Links to rhetorical tools:

Here are links to the rhetorical tools used in this class:

Schemes & Tropes -- Perelman & Olbrechts-Tyteca -- Fallacies -- Burke -- Rhetorical Toolbox -- Conspiracy Rhetorics

Monday, February 16, 2015

David Cohen


Black or White
The autor states that he knows that killer, or it is someone very similar to the person he believes it to be. At the end of the section I was to read the author says, “Therefore, I’m now prepared to say that Jack the Ripper was either the man known as David Cohen…Or someone very much like him.” (Pg 61, )

Appeal to ignorance
“I have found nothing in his murky background that qualifies him as a good suspect” (Pg 58, ) Making a certain person not guilty because their background says so.

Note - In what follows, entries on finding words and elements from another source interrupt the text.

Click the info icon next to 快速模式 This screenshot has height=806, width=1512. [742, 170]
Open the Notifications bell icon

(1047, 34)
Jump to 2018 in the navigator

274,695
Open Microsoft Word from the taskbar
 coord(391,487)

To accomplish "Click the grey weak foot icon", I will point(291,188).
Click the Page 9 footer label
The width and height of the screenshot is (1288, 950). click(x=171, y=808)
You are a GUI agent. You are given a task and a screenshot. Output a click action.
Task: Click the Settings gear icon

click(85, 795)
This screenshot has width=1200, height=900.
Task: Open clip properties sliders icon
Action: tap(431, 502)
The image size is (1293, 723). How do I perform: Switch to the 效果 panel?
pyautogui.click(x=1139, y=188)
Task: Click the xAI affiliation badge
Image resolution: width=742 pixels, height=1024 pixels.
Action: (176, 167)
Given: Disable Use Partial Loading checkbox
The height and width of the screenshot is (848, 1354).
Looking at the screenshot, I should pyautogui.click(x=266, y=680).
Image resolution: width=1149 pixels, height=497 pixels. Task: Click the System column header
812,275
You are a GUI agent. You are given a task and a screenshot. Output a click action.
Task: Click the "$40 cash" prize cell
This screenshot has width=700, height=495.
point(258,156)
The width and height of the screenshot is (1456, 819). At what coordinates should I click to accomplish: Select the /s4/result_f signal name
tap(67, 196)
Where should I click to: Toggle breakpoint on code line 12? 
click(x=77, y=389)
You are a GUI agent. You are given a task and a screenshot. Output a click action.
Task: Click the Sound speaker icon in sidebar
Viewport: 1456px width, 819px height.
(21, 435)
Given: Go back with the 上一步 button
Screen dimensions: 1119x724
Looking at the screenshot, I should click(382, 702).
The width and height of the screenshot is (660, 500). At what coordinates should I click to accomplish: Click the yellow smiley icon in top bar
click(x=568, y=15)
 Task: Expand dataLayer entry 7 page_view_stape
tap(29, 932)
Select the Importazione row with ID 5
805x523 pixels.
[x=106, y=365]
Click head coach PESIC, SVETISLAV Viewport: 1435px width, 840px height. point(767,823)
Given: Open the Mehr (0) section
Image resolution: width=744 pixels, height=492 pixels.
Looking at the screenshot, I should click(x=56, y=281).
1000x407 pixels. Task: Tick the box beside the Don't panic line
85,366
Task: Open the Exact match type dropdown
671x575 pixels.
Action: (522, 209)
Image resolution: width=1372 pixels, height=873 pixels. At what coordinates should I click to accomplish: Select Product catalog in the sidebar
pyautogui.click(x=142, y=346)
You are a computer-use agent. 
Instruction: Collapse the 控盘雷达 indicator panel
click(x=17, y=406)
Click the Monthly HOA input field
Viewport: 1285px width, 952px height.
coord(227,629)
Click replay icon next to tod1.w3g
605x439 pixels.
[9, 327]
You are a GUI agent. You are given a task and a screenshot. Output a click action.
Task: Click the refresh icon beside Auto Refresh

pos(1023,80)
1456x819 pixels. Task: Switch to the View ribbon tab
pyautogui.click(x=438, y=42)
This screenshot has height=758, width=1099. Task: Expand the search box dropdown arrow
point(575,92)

Appeal to Misleading Authority (w/ Appeal to Celebrity & Appeal to Tradition)
The author mentions that the Police were keeping an eye on the person that he (the author) is talking about because of the failed attempts to contact the police in the first place (because of the murder, making him a suspect).

Wishful Thinking
“But Aaron Kosminski looked good for the Murder.” (Pg 59, ) The author “obviously is right because he looks good for murder. He does go on to try and prove his point but doesn’t do any good because what he brings up are also things that he “believes” are true about the person in question, but doesn’t have solid facts about.

Cum Hoc
One man he points out was a mental person that had many “signs of someone” who may be the murderer, and lived around the same time and area that the murder happened, therefore he must be the murderer “maybe”.

Texas Sharpshooter
The author draws his conclusion on who he believes the murder to be based on simple things that can make him relate to the instances that are given. As I mentioned in Black or white this is how he generalizes who he believes to be the kill, or someone much like him.


Presumptions - The likely
Some measure of (intuitive) statistical judgment.
In the story the author perceives the person he thinks to be the murderer as a specific type of person that would likely to do such a thing
Values - Abstract
Not concrete: “truth” “justice”
There is no for sure way to know if any of the people that our author blames is the killer only that he believes they are and that’s the truth of it
Presence - Time
Making it feel urgent.
The author makes me feel as if he is trying to make a huge case for a person than he immediately says that they could be the murderer
Presence - Repetition
Say it again. And again. And again.
He constantly says that it could be him or someone like him…over and over
Succession - Stages
If A→D seems hard, let’s do B and see if things look different then.
He trys to say someone is the murderer but when it gets to into depth he gives up and continues to the next person
Analogy - Theme/Phoros
One concept is similar to another, which modifies the sense of the original.
The author over and over again constantly states that there is one person and that either they did it or someone like them did, however they are never truly alike

The murderer is described as to be one person or someone like a specific person, and 3 people were targets as possible killers. I purpose that through the theories that perelman has purposed and the ideas that i set in motion towards that, i believe that there were multiple murderers in this case. I say this because my author states that there are 3 people and each time he suggest that the person who is the murder is someone who is similar but what if there were 3 people that were involved?

1 comment:

  1. So you think there are three murders cool, but what is the author trying to do with the arguments he is making? What does the author achieve by making these fallacies and arguments?